Pammyj - 9-May-17 @ 2:24 PM
I live in north yorkshire so quite cold in winter and my raised pond is four foot deep, what would be the best floating plants to use. I have only goldfish but abut to be given 12 baby Koi Thanks
Jinking - 18-Jun-16 @ 7:10 PM
We have a large natural garden pond.Three years ago we noticed water soldiers and had them cleared manually. However, they returned in their hundreds and are now covering the pond. We need advice as to the best way to eradicate permanently.
Kaz - 10-Jul-14 @ 8:17 PM
Are water hyacinths harmful to other pond plants? I have a very small container pond containing a water lilly, water iris and 2 other plants and I have just added a water hyacinth. Would be grateful for advice. Many thanks.

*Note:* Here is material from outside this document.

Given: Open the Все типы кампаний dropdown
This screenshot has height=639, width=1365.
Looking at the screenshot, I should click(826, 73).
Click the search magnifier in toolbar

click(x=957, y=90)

smurf - 2-Aug-13 @ 8:28 PM
hi there have you a picts of different water hyacinth around the world..mor have you anidea aboout the water hyacinth the hiegth is almost 6 ft and big stem like 6 inches diameter.. pls reply ia hav adiscover new variety and i ask if it is a water hyacinth..
renel - 9-Jun-12 @ 6:17 AM
Hi there, Azolla caroliniana is on the UK Water Framework Directive list of high impact invasive species, it should not be recommended as a suitable aquatic plant for UK ponds.